`Things is boilin' up into a pretty mess,' was the cowpuncher's comment as he mounted and rode out of the draw. Reaching the spot where the trail forked, he turned and headed for the Y Z. An hour's ride brought him within a few miles of his destination, but no nearer to a solution of the tangle he was trying to unravel. Presently, at a point where the road wound up over a rocky ridge, his horse slanted its ears and whickered. Looking up, he saw a saddled pony, the reins looped over the horn, contentedly cropping the grass along the trail side. The animal was a pinto, and he recognised it as one frequently ridden by Noreen. Securing the horse, he uttered a loud call, and a faint cry of `Help!' came in response.

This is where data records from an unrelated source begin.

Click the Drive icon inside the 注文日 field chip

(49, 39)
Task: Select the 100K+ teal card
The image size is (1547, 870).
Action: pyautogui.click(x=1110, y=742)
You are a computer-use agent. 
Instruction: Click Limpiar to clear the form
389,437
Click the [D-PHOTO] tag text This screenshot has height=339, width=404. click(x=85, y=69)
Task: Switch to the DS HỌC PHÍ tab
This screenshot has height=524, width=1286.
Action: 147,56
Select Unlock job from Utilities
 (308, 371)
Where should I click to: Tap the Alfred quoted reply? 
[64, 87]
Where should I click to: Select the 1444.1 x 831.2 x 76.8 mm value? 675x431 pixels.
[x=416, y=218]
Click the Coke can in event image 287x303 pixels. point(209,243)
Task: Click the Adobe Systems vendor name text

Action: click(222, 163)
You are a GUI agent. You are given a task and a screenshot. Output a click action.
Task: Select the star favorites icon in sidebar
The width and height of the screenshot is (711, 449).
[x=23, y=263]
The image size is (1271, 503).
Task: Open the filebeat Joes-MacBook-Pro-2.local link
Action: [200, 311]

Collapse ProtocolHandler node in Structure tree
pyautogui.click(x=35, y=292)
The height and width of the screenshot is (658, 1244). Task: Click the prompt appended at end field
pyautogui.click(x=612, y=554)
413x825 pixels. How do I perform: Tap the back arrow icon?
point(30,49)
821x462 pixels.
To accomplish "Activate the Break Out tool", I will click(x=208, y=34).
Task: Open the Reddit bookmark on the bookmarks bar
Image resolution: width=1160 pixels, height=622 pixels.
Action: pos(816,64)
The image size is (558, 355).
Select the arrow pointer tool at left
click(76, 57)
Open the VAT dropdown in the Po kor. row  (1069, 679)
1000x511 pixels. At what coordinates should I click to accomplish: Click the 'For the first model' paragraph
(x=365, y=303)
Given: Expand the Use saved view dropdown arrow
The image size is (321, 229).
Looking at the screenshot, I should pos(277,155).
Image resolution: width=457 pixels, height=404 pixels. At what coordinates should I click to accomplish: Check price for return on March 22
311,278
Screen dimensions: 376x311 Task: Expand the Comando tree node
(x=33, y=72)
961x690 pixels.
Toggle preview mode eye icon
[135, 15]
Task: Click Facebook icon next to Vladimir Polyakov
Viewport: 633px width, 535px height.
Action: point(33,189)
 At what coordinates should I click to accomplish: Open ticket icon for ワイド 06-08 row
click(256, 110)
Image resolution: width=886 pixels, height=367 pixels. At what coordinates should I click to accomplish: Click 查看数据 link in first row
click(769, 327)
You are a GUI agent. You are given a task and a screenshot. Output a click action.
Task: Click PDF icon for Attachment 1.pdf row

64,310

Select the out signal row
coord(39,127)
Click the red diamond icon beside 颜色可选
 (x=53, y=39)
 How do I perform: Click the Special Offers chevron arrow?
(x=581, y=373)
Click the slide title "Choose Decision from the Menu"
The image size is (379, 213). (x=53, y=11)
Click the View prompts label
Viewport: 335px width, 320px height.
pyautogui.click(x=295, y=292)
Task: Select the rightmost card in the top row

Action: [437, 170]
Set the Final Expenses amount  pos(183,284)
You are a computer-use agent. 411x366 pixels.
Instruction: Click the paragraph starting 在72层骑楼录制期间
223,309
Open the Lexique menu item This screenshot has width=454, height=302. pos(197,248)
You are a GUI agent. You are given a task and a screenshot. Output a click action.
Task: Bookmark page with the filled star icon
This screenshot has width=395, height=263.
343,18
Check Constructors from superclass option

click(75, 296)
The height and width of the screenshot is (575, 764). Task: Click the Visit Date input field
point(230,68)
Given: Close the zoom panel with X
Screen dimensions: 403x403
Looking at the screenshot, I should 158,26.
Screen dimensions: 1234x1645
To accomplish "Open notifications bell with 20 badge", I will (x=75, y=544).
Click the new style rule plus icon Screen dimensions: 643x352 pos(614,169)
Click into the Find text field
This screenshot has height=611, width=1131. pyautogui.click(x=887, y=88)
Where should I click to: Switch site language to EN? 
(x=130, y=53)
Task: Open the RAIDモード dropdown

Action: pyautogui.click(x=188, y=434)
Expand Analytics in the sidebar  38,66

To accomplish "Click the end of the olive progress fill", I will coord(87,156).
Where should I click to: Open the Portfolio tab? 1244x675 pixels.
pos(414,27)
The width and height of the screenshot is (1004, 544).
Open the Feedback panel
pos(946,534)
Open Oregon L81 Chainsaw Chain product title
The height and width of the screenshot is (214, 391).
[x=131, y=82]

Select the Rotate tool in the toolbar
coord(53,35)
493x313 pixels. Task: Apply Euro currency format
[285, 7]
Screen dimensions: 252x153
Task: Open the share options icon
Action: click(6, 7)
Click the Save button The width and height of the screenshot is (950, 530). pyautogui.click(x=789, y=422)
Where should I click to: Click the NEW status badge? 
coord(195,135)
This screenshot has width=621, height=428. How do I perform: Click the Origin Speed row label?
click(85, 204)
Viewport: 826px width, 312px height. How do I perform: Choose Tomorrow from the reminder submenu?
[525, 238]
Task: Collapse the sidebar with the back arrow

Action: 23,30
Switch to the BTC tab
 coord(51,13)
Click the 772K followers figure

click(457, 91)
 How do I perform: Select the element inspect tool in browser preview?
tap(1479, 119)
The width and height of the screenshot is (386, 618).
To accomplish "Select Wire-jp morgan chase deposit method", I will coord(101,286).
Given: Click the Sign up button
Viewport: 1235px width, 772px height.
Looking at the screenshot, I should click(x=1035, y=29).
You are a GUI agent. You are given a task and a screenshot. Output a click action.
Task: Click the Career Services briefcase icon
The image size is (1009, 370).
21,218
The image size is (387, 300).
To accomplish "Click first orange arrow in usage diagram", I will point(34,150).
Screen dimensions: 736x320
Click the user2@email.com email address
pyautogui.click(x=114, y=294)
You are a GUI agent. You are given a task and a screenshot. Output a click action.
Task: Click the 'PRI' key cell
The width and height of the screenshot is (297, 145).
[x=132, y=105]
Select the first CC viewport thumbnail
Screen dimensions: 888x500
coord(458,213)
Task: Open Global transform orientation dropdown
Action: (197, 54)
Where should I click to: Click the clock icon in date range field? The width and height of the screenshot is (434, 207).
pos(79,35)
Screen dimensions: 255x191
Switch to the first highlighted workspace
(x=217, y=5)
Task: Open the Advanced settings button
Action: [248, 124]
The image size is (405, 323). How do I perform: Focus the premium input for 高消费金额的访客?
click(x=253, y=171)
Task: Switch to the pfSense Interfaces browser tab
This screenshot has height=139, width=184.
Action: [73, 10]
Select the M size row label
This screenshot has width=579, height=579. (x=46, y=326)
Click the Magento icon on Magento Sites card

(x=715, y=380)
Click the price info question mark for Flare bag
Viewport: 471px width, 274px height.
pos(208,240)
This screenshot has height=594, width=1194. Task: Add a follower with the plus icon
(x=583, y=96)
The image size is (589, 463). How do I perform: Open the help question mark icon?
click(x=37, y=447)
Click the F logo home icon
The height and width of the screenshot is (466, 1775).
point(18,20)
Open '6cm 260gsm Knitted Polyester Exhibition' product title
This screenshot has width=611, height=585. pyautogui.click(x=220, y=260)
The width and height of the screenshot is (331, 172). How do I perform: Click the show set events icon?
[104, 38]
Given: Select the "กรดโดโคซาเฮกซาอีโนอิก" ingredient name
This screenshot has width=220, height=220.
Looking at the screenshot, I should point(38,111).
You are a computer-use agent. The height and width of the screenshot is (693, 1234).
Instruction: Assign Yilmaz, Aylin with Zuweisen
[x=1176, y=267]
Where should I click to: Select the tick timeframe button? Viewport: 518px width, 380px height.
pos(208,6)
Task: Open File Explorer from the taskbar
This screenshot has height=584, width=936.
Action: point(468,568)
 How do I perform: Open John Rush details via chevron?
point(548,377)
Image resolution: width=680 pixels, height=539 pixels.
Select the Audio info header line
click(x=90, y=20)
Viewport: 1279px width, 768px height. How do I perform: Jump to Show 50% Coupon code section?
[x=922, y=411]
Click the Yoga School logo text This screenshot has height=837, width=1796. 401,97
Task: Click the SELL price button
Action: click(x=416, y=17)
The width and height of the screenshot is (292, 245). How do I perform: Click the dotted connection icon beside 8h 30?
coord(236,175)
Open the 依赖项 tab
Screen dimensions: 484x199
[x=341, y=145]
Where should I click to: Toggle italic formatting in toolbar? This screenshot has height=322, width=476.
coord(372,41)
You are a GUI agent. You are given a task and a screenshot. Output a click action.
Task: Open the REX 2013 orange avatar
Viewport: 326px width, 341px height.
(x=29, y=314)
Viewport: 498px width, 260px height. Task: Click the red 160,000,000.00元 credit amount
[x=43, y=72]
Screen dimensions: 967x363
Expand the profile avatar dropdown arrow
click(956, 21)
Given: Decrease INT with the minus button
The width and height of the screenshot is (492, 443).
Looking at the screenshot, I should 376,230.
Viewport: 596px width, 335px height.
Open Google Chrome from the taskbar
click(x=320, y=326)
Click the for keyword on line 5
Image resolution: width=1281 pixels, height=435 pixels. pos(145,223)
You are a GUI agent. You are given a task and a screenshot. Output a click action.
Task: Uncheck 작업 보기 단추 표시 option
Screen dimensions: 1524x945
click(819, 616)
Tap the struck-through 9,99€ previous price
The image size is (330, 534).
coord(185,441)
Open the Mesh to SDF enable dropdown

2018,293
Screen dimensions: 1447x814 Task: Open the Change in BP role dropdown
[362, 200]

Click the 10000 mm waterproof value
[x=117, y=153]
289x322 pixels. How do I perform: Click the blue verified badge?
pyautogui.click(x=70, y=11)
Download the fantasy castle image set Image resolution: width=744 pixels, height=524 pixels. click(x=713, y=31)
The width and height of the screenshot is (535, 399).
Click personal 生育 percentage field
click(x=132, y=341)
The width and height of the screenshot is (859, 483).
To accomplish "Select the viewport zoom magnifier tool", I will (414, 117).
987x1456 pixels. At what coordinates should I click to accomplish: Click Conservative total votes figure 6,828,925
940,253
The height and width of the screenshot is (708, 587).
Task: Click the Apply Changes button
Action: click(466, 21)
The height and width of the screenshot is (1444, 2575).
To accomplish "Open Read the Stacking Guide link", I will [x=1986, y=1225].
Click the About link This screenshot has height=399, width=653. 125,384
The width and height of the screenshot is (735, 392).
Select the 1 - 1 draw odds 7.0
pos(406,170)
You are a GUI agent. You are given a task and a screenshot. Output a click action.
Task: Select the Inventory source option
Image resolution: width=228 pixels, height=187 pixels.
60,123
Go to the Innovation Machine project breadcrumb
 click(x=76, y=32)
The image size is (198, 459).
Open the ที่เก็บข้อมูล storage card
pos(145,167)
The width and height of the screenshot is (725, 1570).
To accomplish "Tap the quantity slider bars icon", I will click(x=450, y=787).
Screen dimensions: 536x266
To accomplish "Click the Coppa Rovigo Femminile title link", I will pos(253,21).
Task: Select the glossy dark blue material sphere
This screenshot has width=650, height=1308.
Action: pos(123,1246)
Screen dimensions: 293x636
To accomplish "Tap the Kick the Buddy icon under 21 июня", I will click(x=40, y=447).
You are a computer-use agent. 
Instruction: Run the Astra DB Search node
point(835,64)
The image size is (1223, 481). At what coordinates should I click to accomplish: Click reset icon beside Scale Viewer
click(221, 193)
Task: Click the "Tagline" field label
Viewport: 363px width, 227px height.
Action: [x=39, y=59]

Leading the pinto, he forced his way into the undergrowth in the direction he fancied the cry had come from and shouted again. Once more the reply came, but very feebly, and Green hurried. Soon he emerged on a little plateau covered with grass, from the edge of which the ground dropped almost vertically into a gully. At one spot the plateau was broken off sharply, as though a miniature landslide had occurred. Looking down, he saw the girl, clinging desperately to a stunted shrub about thirty feet below him. A narrow ledge gave her a little support, but it was obvious that she was exhausted and could not maintain her position much longer.`Hang on; I'm a-comin',' he shouted.
She had not the strength to reply, but a movement of the head told him that she had heard. Rapidly he uncoiled his rope, and thanking his stars that he was not riding Blue, who was still an uncertain quantity, fastened one end of it to the saddlehorn. The loop he slipped under his armpits, with a grim smile at the thought that this time he was hanging himself over the cliff. At the first pull on the rope the sturdy little cow-pony stiffened and prepared to take the weight; it knew what was wanted and could be trusted to do its part. Choosing a point not directly over the girl, in order to avoid sending any loose debris he might dislodge down upon her, Green gripped the rope and began the descent. As soon as he was low enough, he clawed his way to the little ledge on which she was partly lying. Standing on this precarious footing, he contrived to stoop and lift the almost senseless girl with his right arm.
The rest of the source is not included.